# Whether to remove or not remove suckers.



## Chris Wood (Mar 6, 2013)

Hi Guys, 

There is a job with a large oak with extensive suckering along all its major liters. Obviously the tree is in stress, but the tree needs to be retained on the property. There is a lot of large deadwood that I will be pruning out. Would you suggest thinning the sucker growth or pruning it all out? 

Cheers, 

Chris


----------



## treecutterjr (Mar 6, 2013)

We usually remove the suckers. If you will be all over the tree it won't hurt to knock off the ones near you and we usually take off the ones that are really thick around the trunk.
Eventually they will grow into larger limbs that may cause more stress.

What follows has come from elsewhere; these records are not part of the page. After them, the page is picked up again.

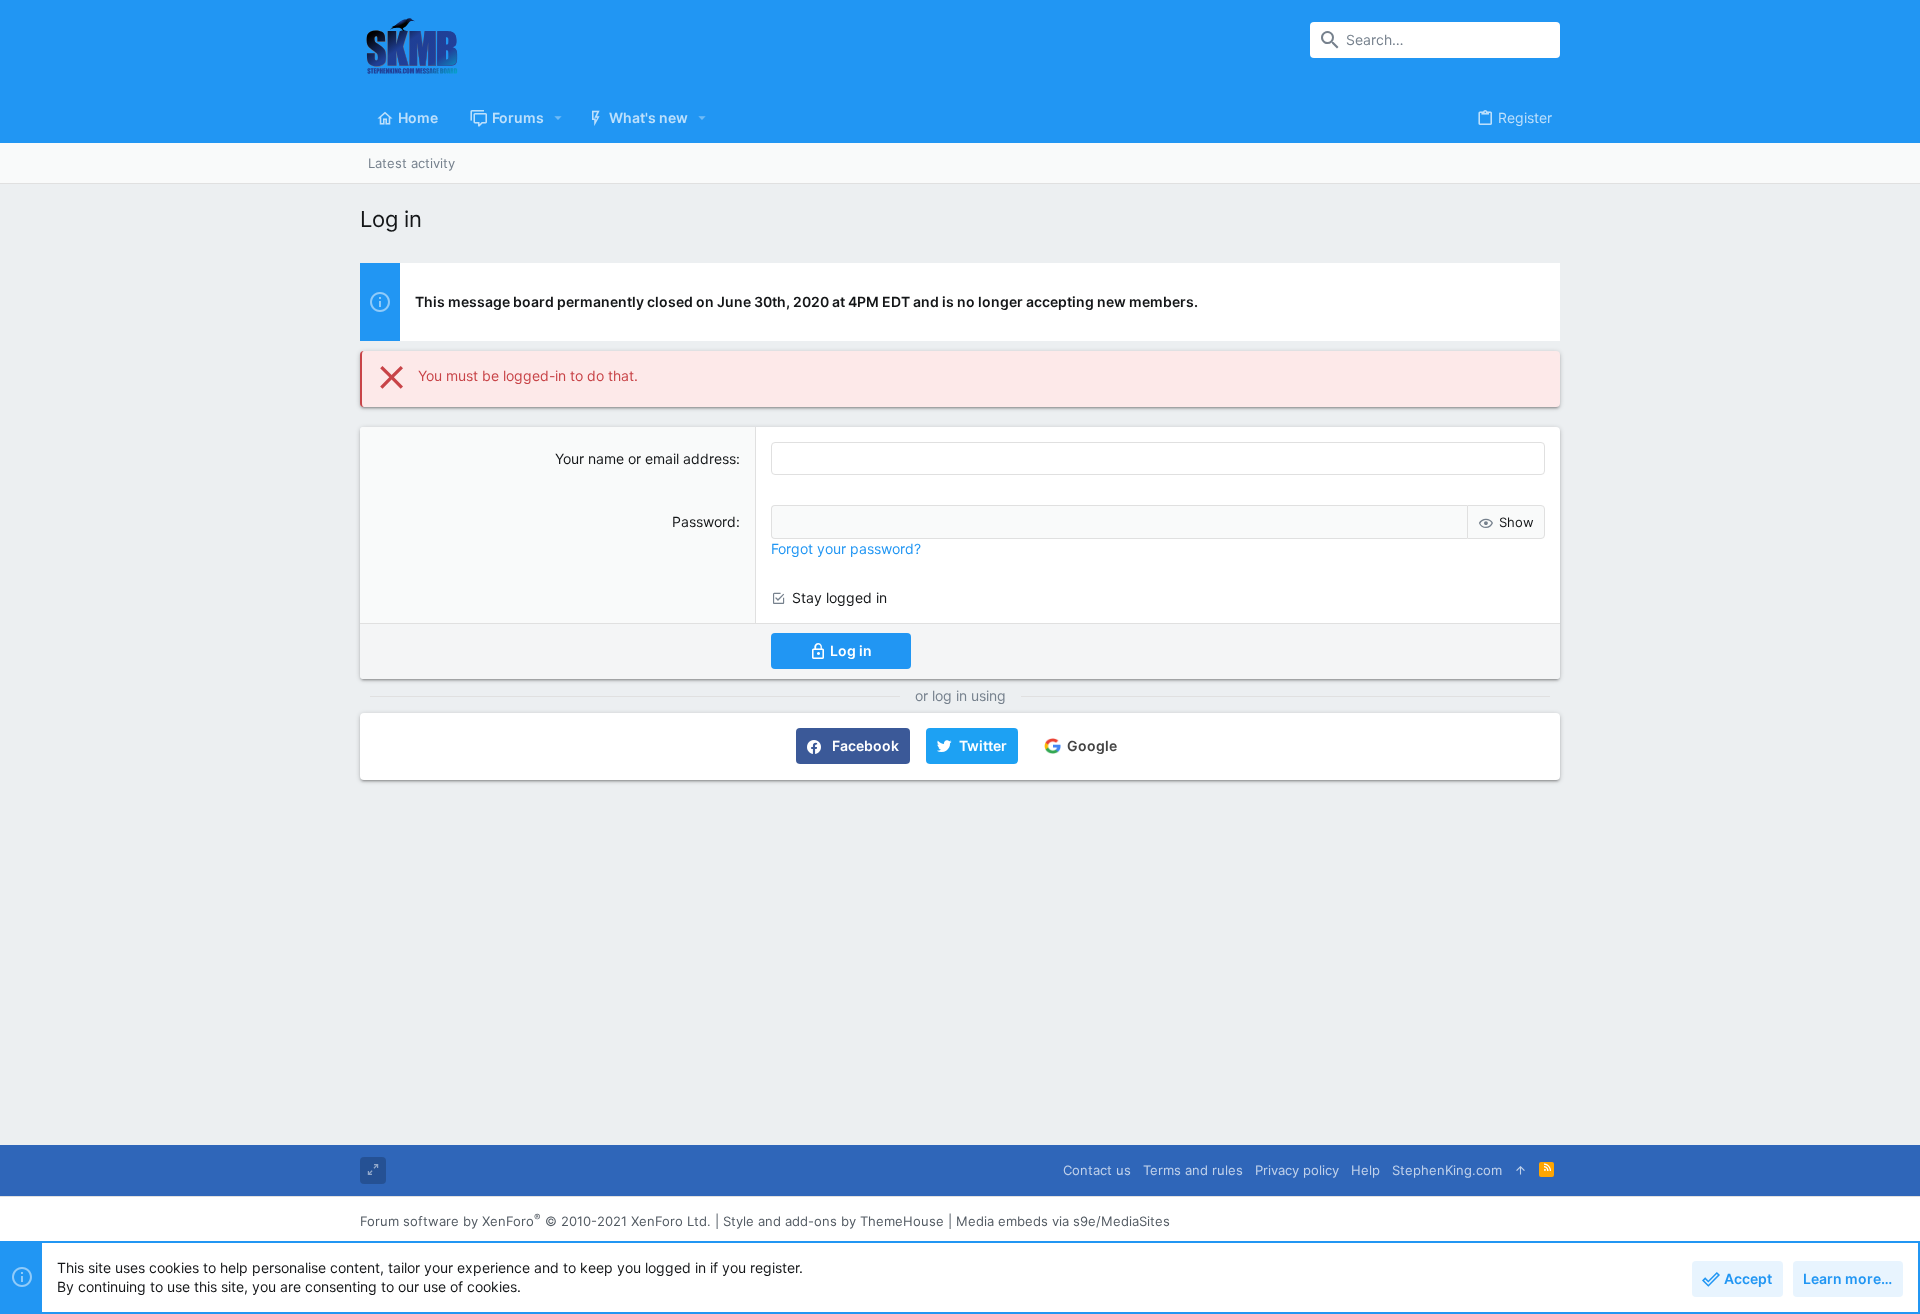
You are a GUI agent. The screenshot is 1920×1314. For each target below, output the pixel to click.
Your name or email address (645, 458)
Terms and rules (1193, 1170)
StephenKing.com (1447, 1170)
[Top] (1520, 1170)
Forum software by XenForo (535, 1221)
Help (1365, 1170)
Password (704, 521)
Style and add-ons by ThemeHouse (833, 1221)
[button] (558, 118)
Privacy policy (1297, 1170)
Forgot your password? (846, 548)
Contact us (1097, 1170)
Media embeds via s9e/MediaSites (1063, 1221)
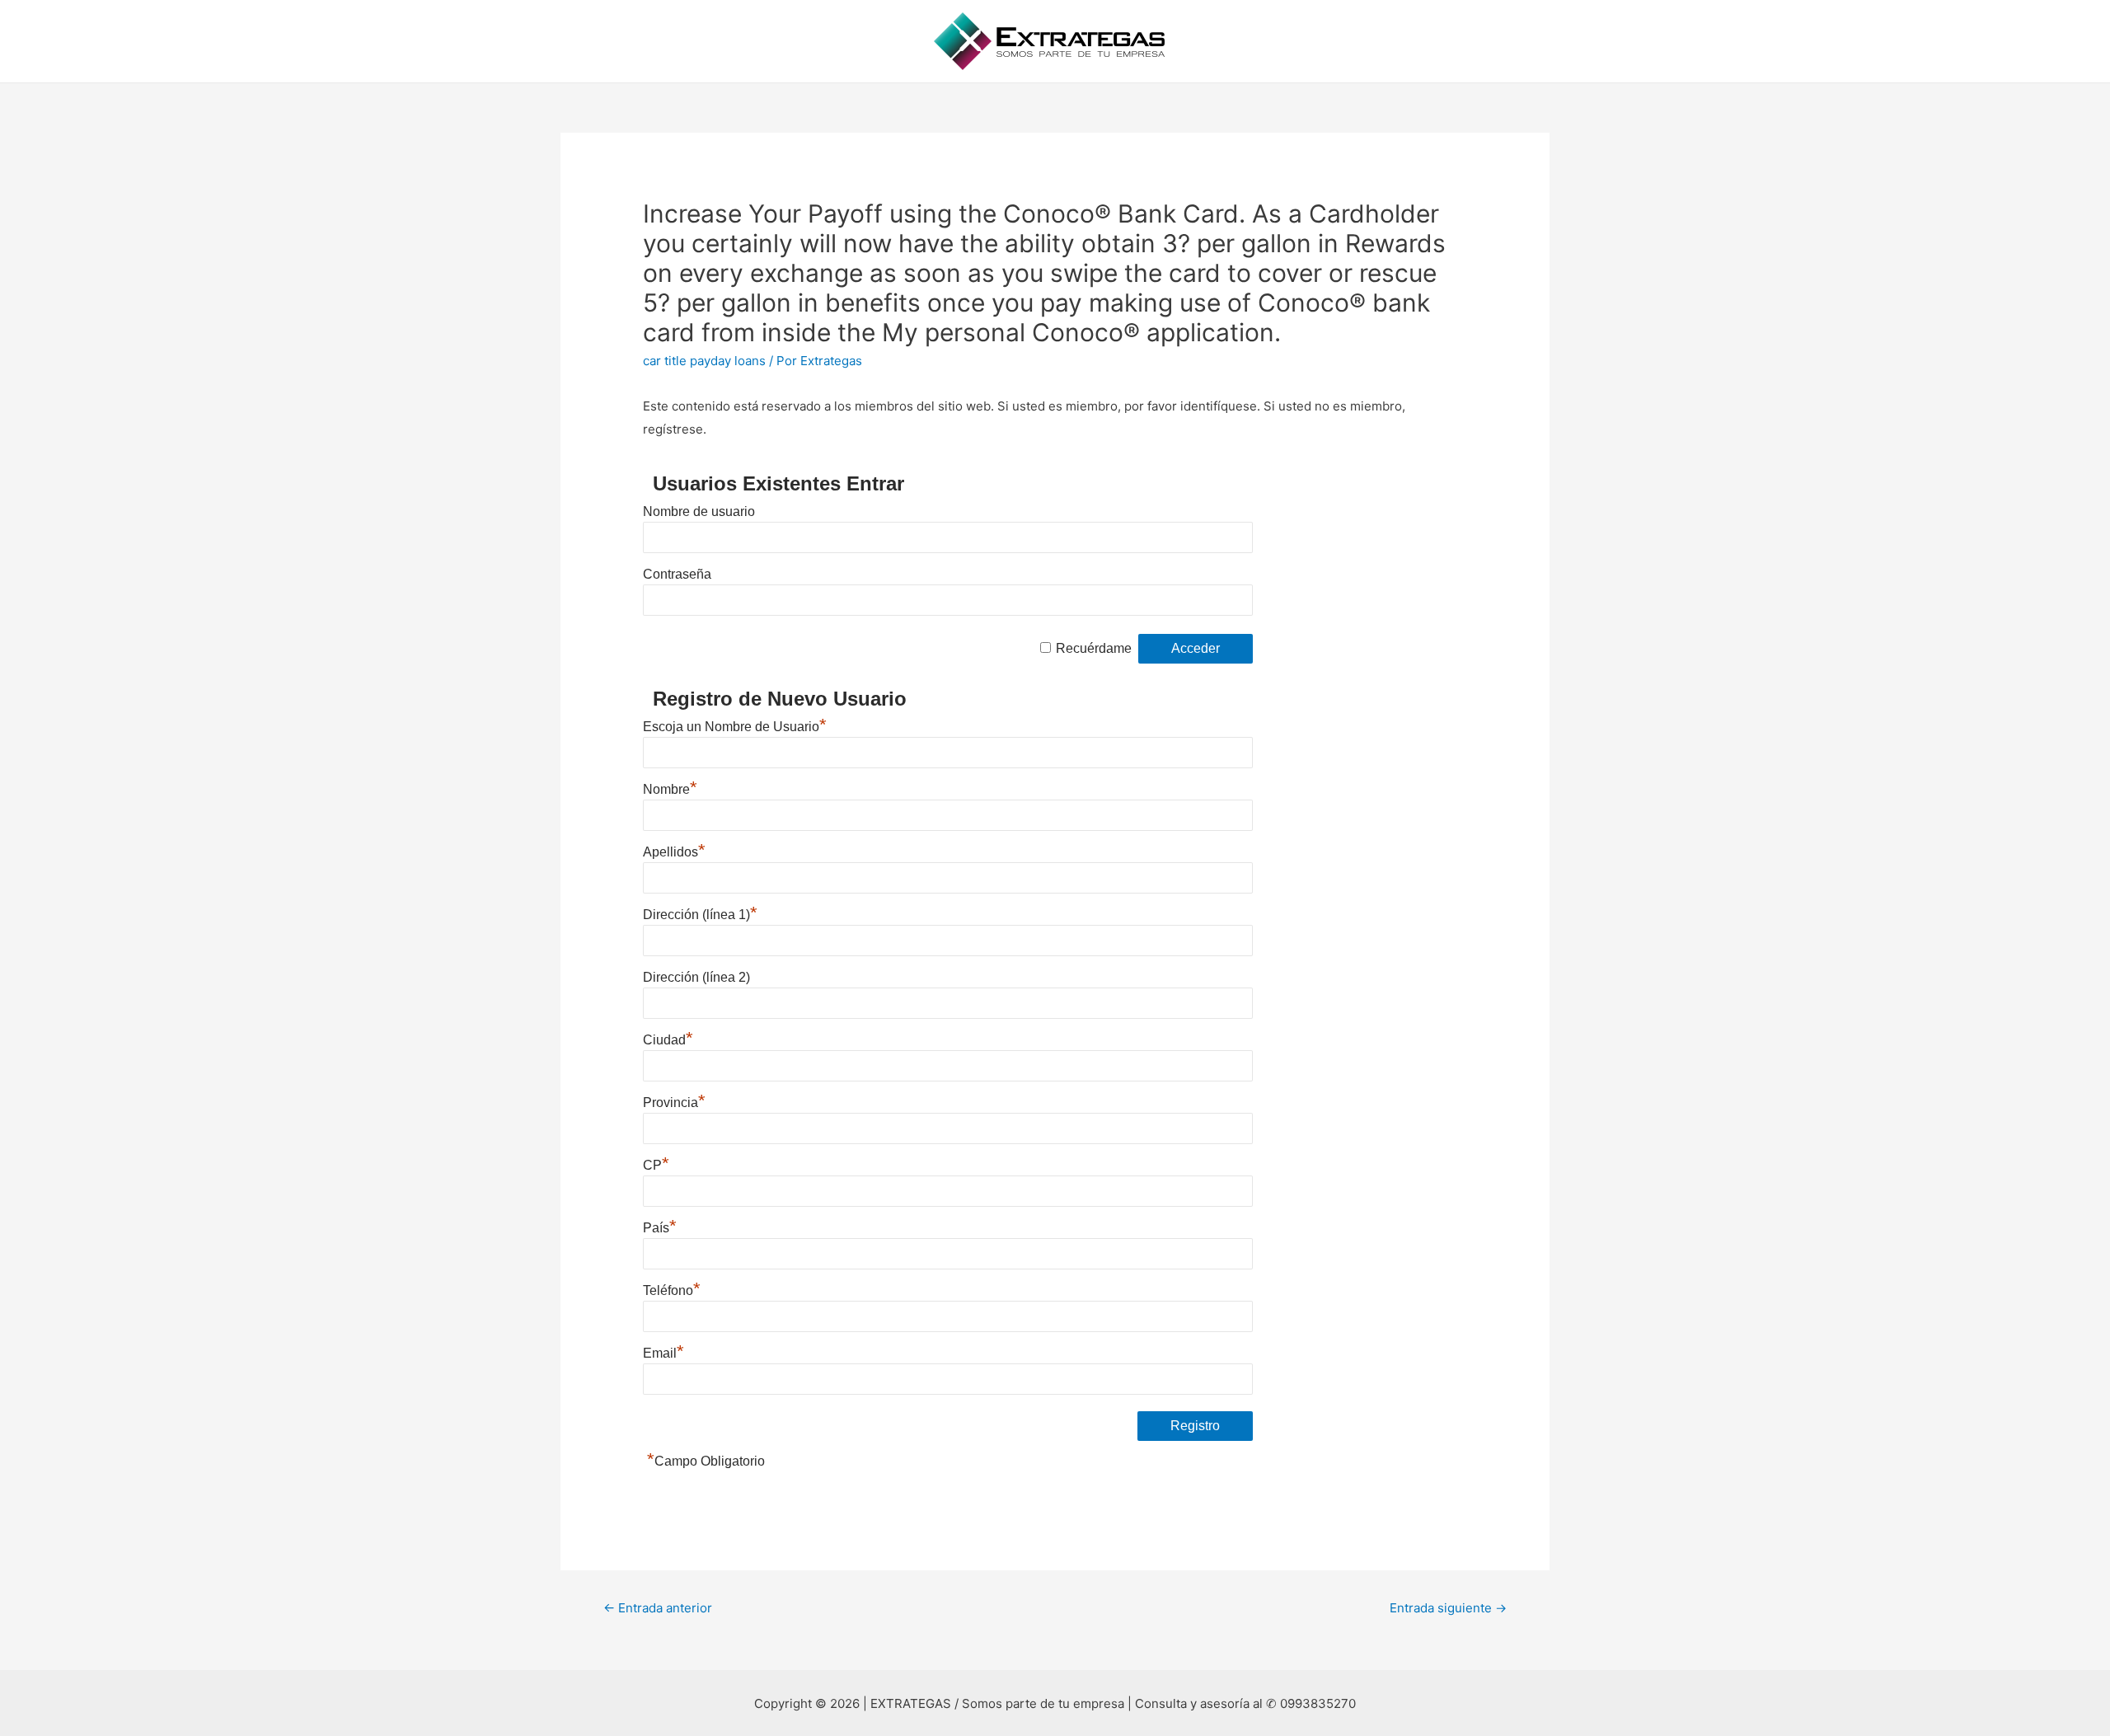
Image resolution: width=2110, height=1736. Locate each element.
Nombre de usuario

If you mean go through EVERY limb and remove EACH sucker that can turn into a alot more work which could be an entirely different job in itself. Use your own judgement. 
yOU MIGHT mention to the homeowner and maybe squeeze out a few more dollars if its enough to warrant the extra work.


----------



## 2treeornot2tree (Mar 6, 2013)

Depending on the tree if you removal all the suckers on the limbs, you will lions tail them.


----------



## Pelorus (Mar 6, 2013)

You might want to look further into why the tree is stressed out. Has it been topped, or severely pruned? There is a reason why all those buds have sprouted, and just dealing with those suckers isn't gonna help the tree very much. Remember too that those suckers are generating "food" via photosynthesis for the tree.


----------



## beastmaster (Mar 7, 2013)

Oaks aften sucker out(as do many other types of trees)from being previously over pruned. Has the tree been liontailed in the past or have any large limbs removed or topped? Depending on the reason and severity of damage done to the tree that has cause the "suckering out", I might leave most the suckers on branches where there is a risk of sunscald. Removing a small percentege of suckers around unions and those on the main trunk leaving as many as possable is sometimes advisable. Then remove a little more each time the tree is pruned, leaving the ones that show potential of growing into new limbs and removing those growing streight up or weakly attached. 
If too many are removed the tree will just sucker out again. Suckers are a defense mechanism of the tree, a survival trait. What ever you decide to do, you should leave as much as possible letting the tree build up its energy levels. Thinning the really thick or weak suckers a little may not hurt. cleaning up the trunk and around brantch unions will make the tree look a little nicer and shouldn't harm the tree. But don't remove all the suckers. the tree grow them for a reason and is responding to some kind of stress.


----------



## TreeToronto (Mar 7, 2013)

Thinning cuts remove branches to their points of origin or attachment it also stimulate growth in whole of the tree, rather than in single branches of the tree hey go for Drop crotching it allow the tree to retain a natural shape in this thinning cut reduces the size of the tree and helps your oak tree in better air circulation and improved sunlight penetration, it also gives tree a less wind resistance


----------



## landscape doc (Mar 8, 2013)

Water sprouts on tops of limbs. Suckers from understock. Water sprouts have a different "inferior" attachment than "normal twigs. Sometimes you need a water sprout to fill a hole in the canopy' but they can be structurally dangerous. There are a predetermined amount of cells between annual growth nodes. There is an optimal length for yearly growth. Longer is not better or stronger.


----------



## Chris Wood (Mar 26, 2013)

Hi Guys, 

Thanks for the response. One large oak had some major contraction around it's base 5 years back. So I expect soil compaction to be stressing out the oak, hence the suckering. No further soil compaction has been conducted, so now the client wants a more refined looking oak, so I will go in and thin the suckers. 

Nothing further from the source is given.